Figure 9Allen deviation plots for OCS, CO and CO2 based on measurement of the same standard by AMICA over an extended period of time (45 min with 1 s time resolution in the laboratory test in December 2016, blue line, and 5 min with 2 s time resolution inside HALO at the start of the SouthTRAC campaign).


In the current setup, H2O can only be detected at mixing ratios above 100 ppm. Comparison of mixing ratios derived from spectral fits based on HITRAN parameters with a relative humidity sensor (MSR 165) placed near the AMICA inlet showed agreement better than 4 % under different conditions (4000–30 000 ppm H2O).

Because OCS is one of the main scientific interests of our research group, the 2050–2051 cm−1 setup is typically used in AMICA in the cavity 1 position.

4.2O3 and NH3 at 1033–1034 cm−1

A quantum cascade laser (QCL, Hamamatsu), operated at 29.6 C and ramped over the current range 775–925 mA, emits light over the wavenumber range of 1033.21–1034.36 cm−1. In this spectral window, absorption lines exist for O3 (major absorption lines at 1033.24, 1033.35, 1033.68, 1033.86 and 1033.93 cm−1) and NH3 (major absorption lines at 1033.32 and 1034.01 cm−1). A spectrum measured by this channel during the 2019 SouthTRAC deployment (Sect. 5.3) is shown in Fig. 10 together with a spectral fit in absorption space that uses HITRAN line parameters. The spectral fit does not closely reproduce the observed spectrum. First, significant absorption up to 0.01 between peaks points to either a bias in the used baseline or trace gas absorption by lines or bands that are not included in the HITRAN database. Second, the observed O3 absorption peaks are broader than the fitted peaks. Possible explanations include inaccurate HITRAN parameters for the O3 lines or cavity response broadening. Both baseline offset and the broader peaks will be further investigated in future laboratory experiments.

Figure 10(a) QCL current (dashed line, right axis; the 775–925 mA ramp is slightly curved to arrive at the linear wavenumber scale indicated on the top x axis) and detector voltage signal past the preamplifier (solid black line, left axis; ramps averaged over 30 s) for AMICA cavity 2 in the 1034 cm−1 setup. Three periods are marked by the coloured areas – (i) grey: only detector dark signal (with zero offset) is observed; (ii) blue: period used for spectral analysis; (iii) red: period after the QCL stops emitting, when the signal decays exponentially due to ring down of the light in the cavity. A ring-down fit is shown by the red line. For the spectral fitting region, a measured baseline spectrum with no absorbers present (purple) and a fitted spectrum (blue) are also shown. (b) Measured and fitted spectra from (a) shown in absorption space. (c) Difference between the fit and the measured spectrum (fitted–measured). Panels (b, c) only show data for the region that is actually fitted, i.e. the blue shaded region in (a). Absorption line positions coloured according to different gases are indicated in all panels by vertical lines for better comparison.

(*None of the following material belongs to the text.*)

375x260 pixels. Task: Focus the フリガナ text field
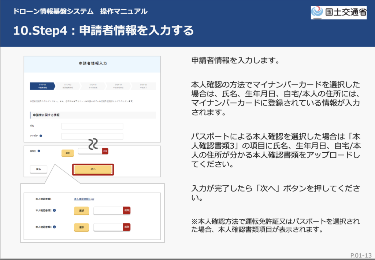pyautogui.click(x=92, y=136)
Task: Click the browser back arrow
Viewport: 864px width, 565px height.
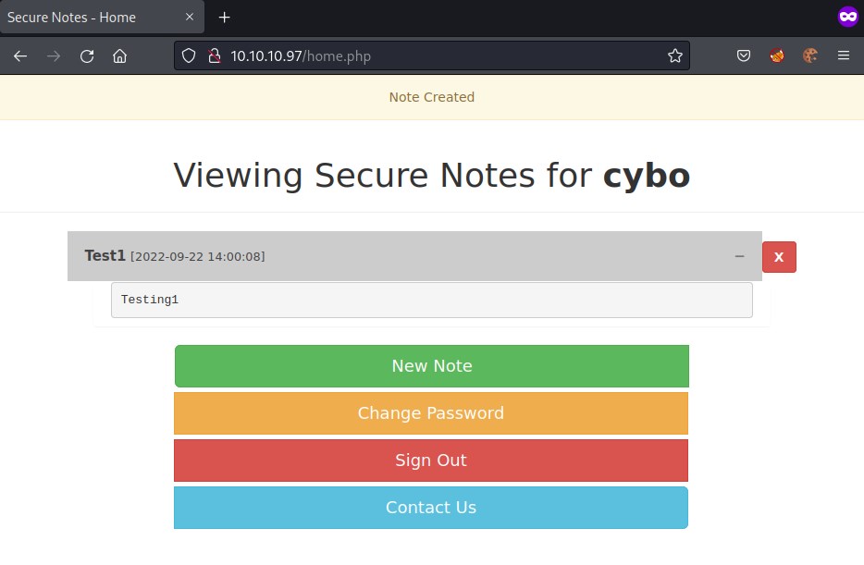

Figure 11Panel (a) shows the O3 mixing ratios fitted to AMICA spectra (black: individual data points; red: averaged with standard deviations) and the known mixing ratios in the standards (light/dark blue: with/without stainless-steel tube in transfer line; see text for details) against time of the experiment. Panel (b) shows AMICA O3 vs. standard O3 and a linear fit of these data.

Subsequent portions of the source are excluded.